Unlike other software categories, the types of products sold by SuccessFactors, Taleo and Rypple have relevance to every employee in a company, allowing for more profitable large-scale SaaS (software as a service) deals.

There will likely be additional acquisitions in the HCM arena soon, said HR software analyst Naomi Bloom, managing partner of the consulting firm Bloom & Wallace. “I think we can expect that the boards of Cornerstone, of Ultimate Software, they are undoubtedly having conversations at least among themselves if not potential acquirers.”

Oracle’s move doesn’t have “much to do with a technology buy,” Bloom added. Instead, as with the acquisition of ERP (enterprise resource planning) vendor PeopleSoft, Oracle is looking to take out a competitor and gain a revenue stream, she said.

Taleo also has been running a SaaS business and has a lot of knowledge that will be beneficial to Oracle, Bloom said. While Oracle has long sold an on-demand CRM (customer relationship management) application, that experience isn’t as relevant since unlike human resources, CRM isn’t subject to government regulations and it impacts far fewer employees in an organization, she said.

Meanwhile, “if you are a Taleo customer, or God forbid are in the process [of becoming one], this should put ice water in your veins,” Bloom said. “I have great regard for Oracle, they are an amazing financial machine. But if I’m a customer, I might look at it differently.”

Oracle’s announcement stated that it is currently reviewing Taleo’s product road map, and that “any resulting features and timing of release of such features” are at Oracle’s “sole discretion.”

But Oracle has invested heavily in its Fusion Middleware and Fusion Applications as a next-generation software platform. Therefore, Taleo customers could expect some incremental improvements in the software over time, Bloom said. However, “if I entered into business with Taleo because I felt they were going to be a continuous innovation machine, that’s not going to happen,” she added.

The SuccessFactors and Taleo deals also could reflect growing concern on the part of both SAP and Oracle over the rise of Workday, which has landed large deals for its own cloud-based HCM software, Bloom said.
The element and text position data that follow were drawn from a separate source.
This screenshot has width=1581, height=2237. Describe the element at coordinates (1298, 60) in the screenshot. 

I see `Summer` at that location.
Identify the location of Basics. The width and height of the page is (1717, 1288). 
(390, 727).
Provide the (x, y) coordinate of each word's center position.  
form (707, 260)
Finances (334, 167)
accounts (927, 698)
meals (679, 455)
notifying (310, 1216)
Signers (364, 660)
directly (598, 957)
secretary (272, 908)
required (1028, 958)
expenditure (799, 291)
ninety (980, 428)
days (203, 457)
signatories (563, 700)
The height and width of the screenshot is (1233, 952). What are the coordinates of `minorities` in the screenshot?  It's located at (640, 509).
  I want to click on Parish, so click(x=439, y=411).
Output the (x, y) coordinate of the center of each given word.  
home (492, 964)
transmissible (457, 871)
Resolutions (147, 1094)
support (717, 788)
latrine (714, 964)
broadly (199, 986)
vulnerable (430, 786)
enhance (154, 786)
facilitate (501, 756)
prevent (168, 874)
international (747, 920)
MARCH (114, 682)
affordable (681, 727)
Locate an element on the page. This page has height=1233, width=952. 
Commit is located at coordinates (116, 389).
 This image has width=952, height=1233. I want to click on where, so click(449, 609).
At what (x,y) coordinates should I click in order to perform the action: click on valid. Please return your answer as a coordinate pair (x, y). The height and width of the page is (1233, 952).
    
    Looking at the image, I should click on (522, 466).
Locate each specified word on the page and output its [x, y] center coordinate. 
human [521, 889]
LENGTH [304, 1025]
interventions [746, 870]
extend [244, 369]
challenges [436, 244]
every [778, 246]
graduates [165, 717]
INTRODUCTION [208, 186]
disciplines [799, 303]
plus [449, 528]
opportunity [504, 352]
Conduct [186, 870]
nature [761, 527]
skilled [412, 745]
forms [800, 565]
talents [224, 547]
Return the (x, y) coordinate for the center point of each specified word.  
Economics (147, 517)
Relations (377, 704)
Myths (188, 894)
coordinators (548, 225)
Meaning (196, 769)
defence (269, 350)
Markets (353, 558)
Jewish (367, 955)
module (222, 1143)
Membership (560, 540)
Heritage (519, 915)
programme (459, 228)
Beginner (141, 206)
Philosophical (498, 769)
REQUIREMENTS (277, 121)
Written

“I think Oracle was drawn in to having to do this deal,” said Forrester Research analyst Paul Hamerman.

“I don’t know why they didn’t make this deal five years ago,” he added. Oracle would have paid much less and would have primarily gained recruitment software, Hamerman said. But today, Taleo has built out the “four pillars” of talent management, namely recruitment, employee job performance, compensation and learning, he said.

While Oracle has had great success selling core HR applications for payroll, benefits and other areas, it hasn’t had much luck with talent management, Hamerman said.

The overlap with Fusion HCM is not that significant, since it currently lacks recruitment, learning and succession planning capabilities, all areas where Taleo is strong, according to Hamerman. “It’s actually a pretty complementary fit.”